Au moment où beaucoup doivent choisir entre manger et se loger, se soigner et apprendre – et la liste est longue de ces cas de figure tragiques –, l’arrogance des très mal nommées « élites » nous enjoint de ne nous en prendre qu’à nous-mêmes pour ce déplorable état de fait.
Or, les ressources sont là, matérielles, intellectuelles, grâce à la technologie, et aussi humaines, grâce au sens de la solidarité qui nous a amenés jusqu’ici à nous montrer fraternels pour compenser les inégalités naturelles. Il est donc inacceptable de proclamer avec outrecuidance la mort de l’État de bien-être au nom d’une croissance qui ne reviendrait pas, essentiellement parce que ses fruits sont confisqués plutôt que partagés.
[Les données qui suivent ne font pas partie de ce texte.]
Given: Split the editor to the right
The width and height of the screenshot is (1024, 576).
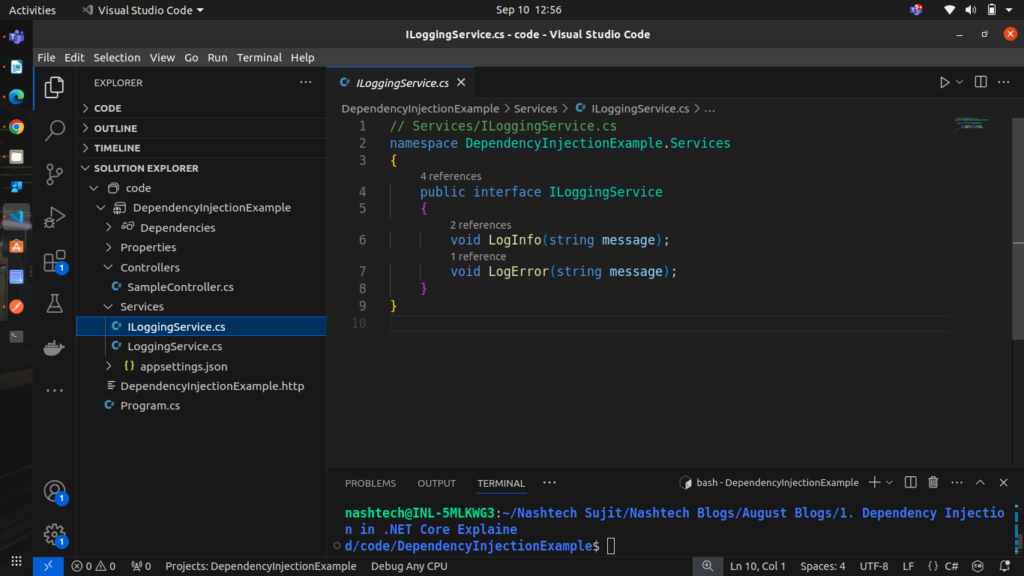Looking at the screenshot, I should click(x=980, y=82).
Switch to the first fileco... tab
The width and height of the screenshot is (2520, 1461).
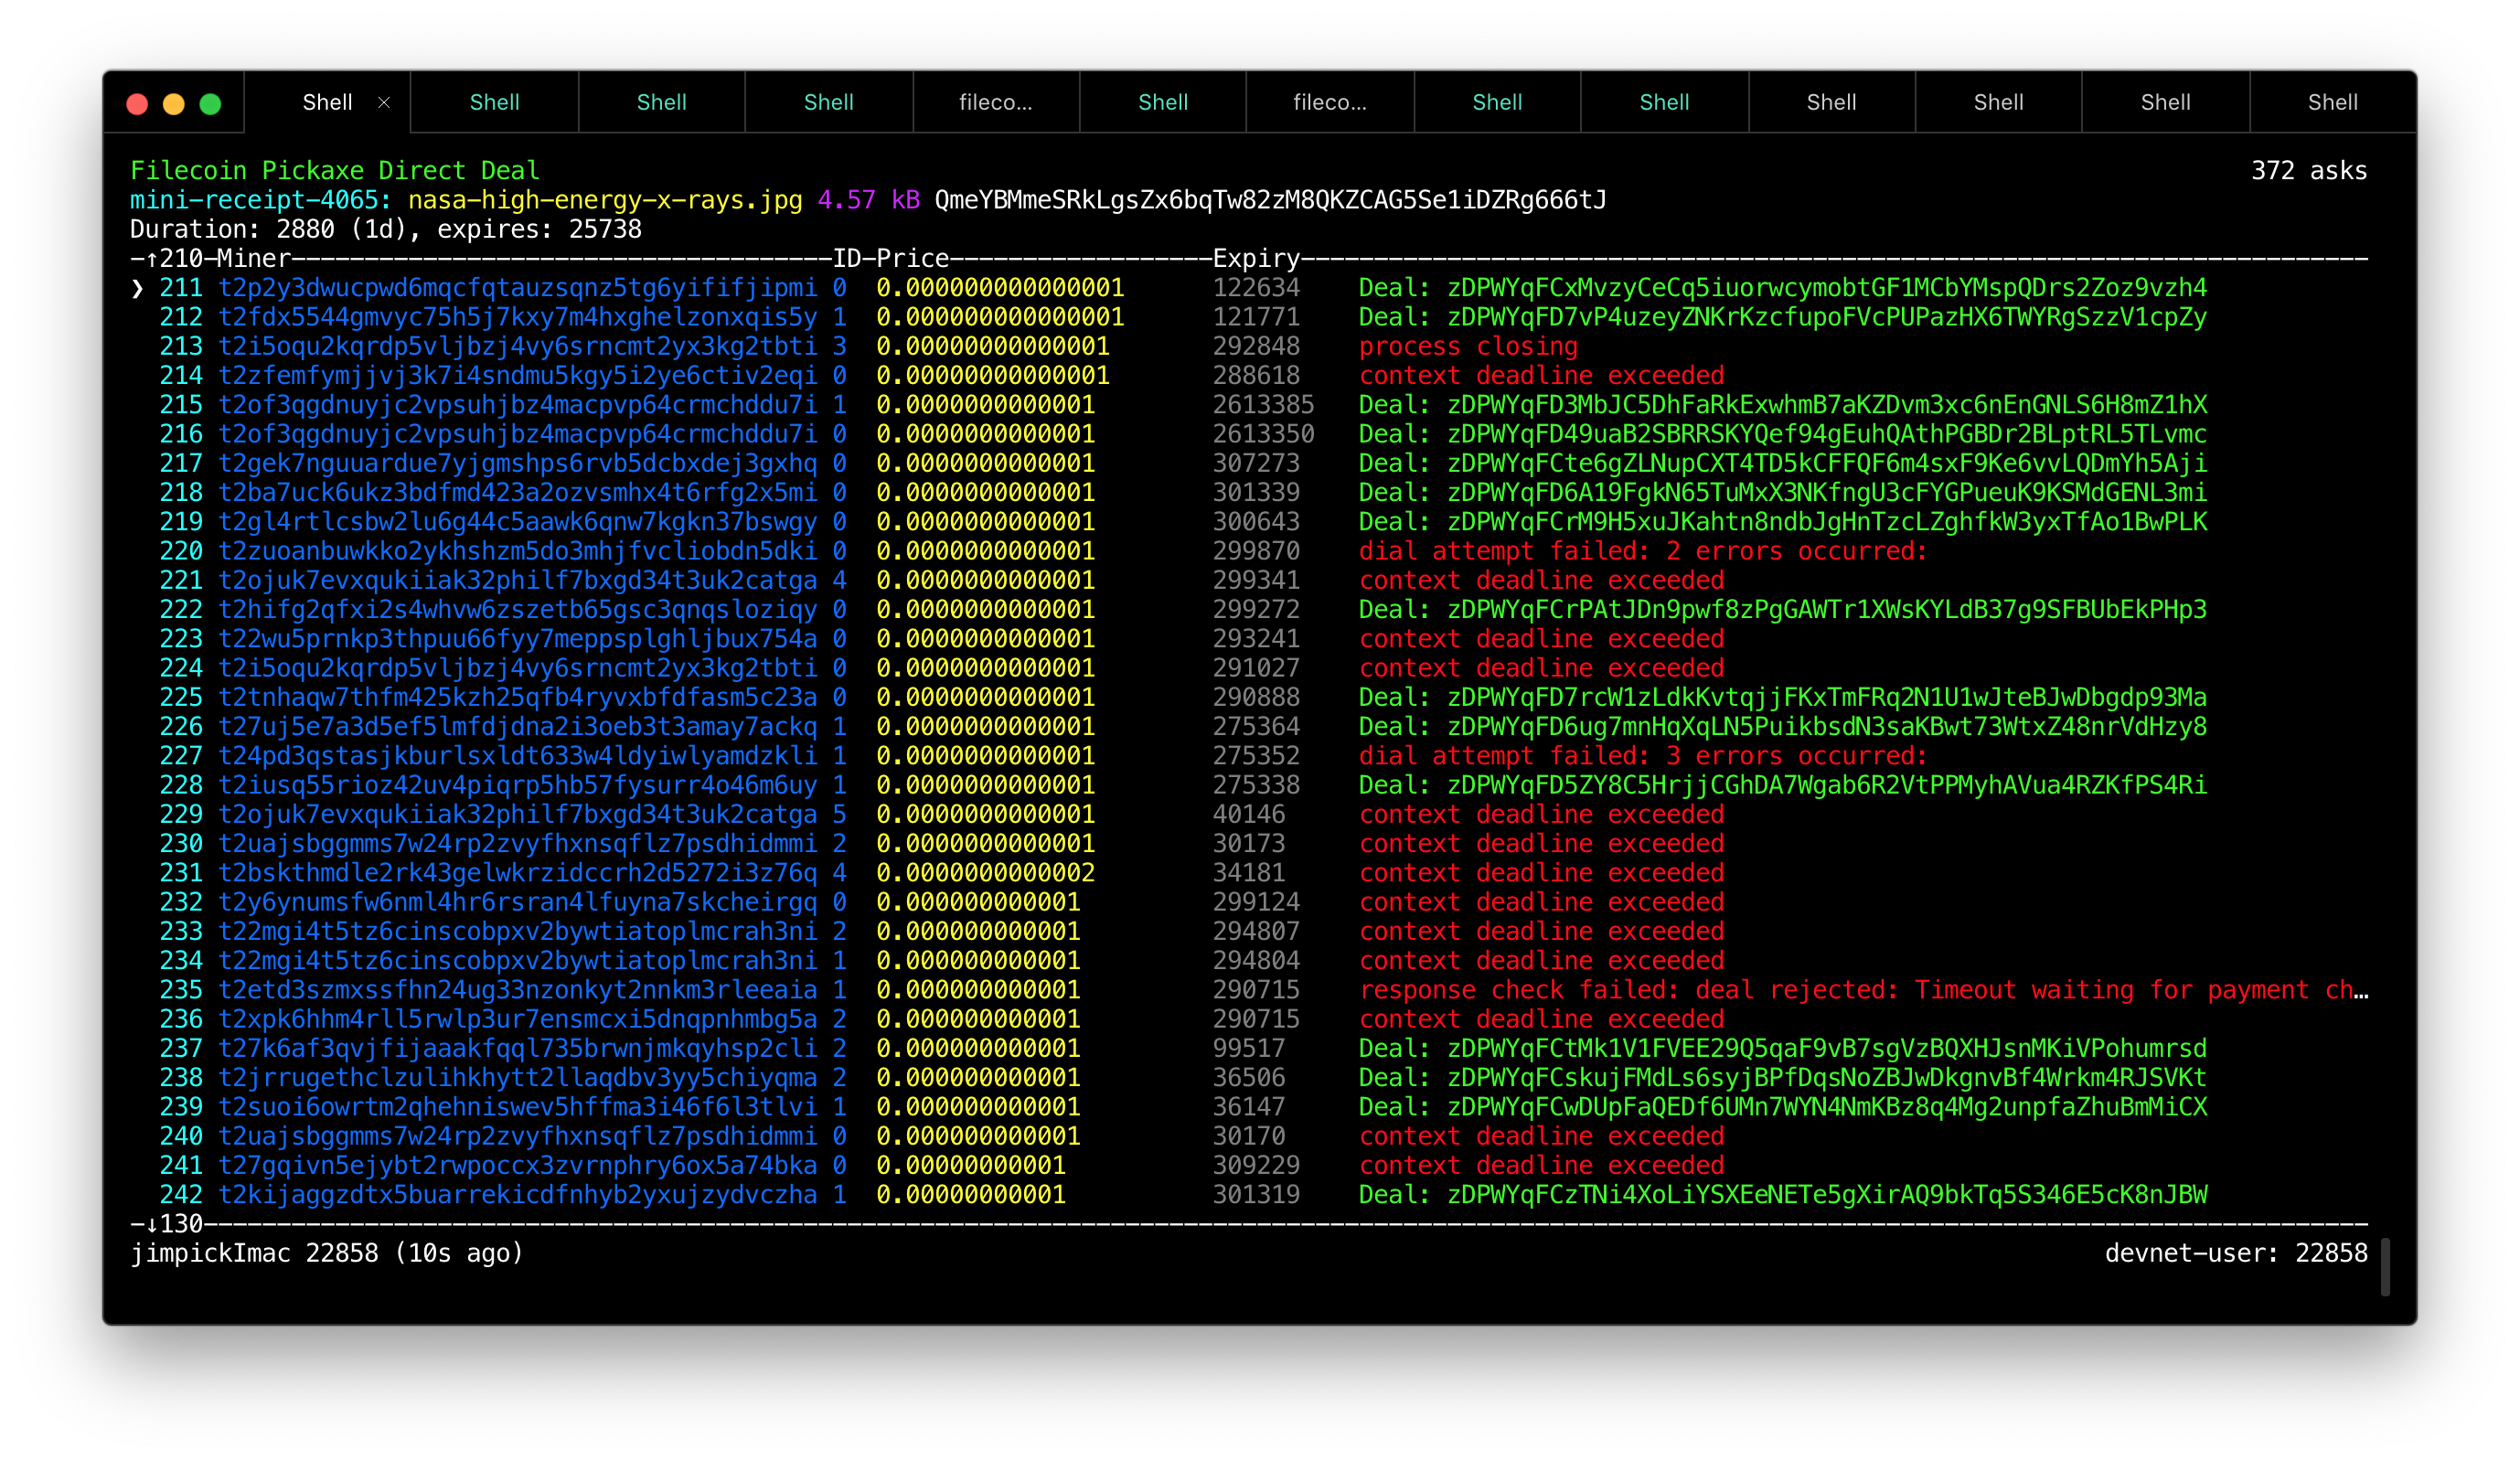click(x=995, y=102)
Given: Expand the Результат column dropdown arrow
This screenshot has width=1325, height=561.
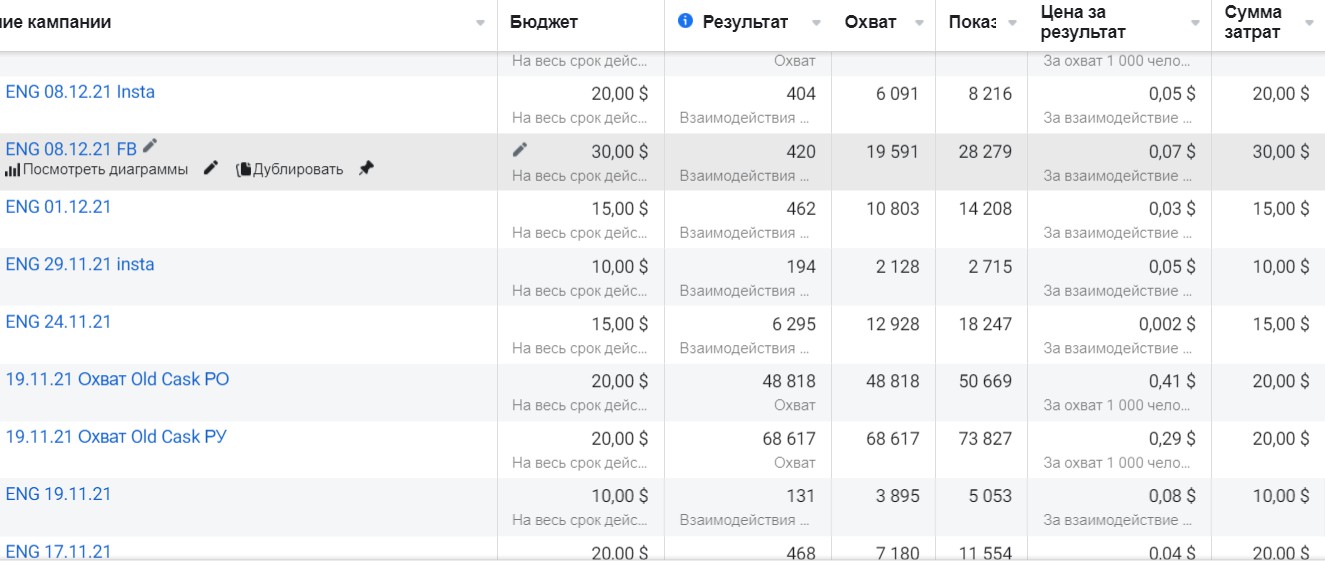Looking at the screenshot, I should pyautogui.click(x=817, y=23).
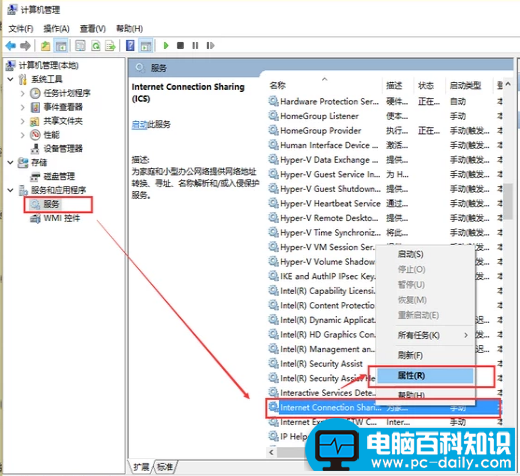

Bien au contraire, c’est l’État de bien-être qui doit nous offrir, grâce à l’autonomie qu’il nous procure, la possibilité de croître, de sortir grandis de notre traversée d’une période de transition sombre sans doute, mais nécessaire car elle trace la voie vers une renaissance. C’est à l’État de maintenir ce phare de l’État de bien-être au milieu de la nuit qui nous encercle, en l’inscrivant dans notre Constitution et en le mettant une fois pour toutes à l’abri des aléas de la croissance.
Proposition : Faisons de l’État-Providence une institution irréversible et intangible, en mettant fin à la dépendance qui le lie aujourd’hui à la croissance et subordonne son existence aux caprices de celle-ci, et en inscrivant la nécessité de leur consubstantialité dans la Constitution.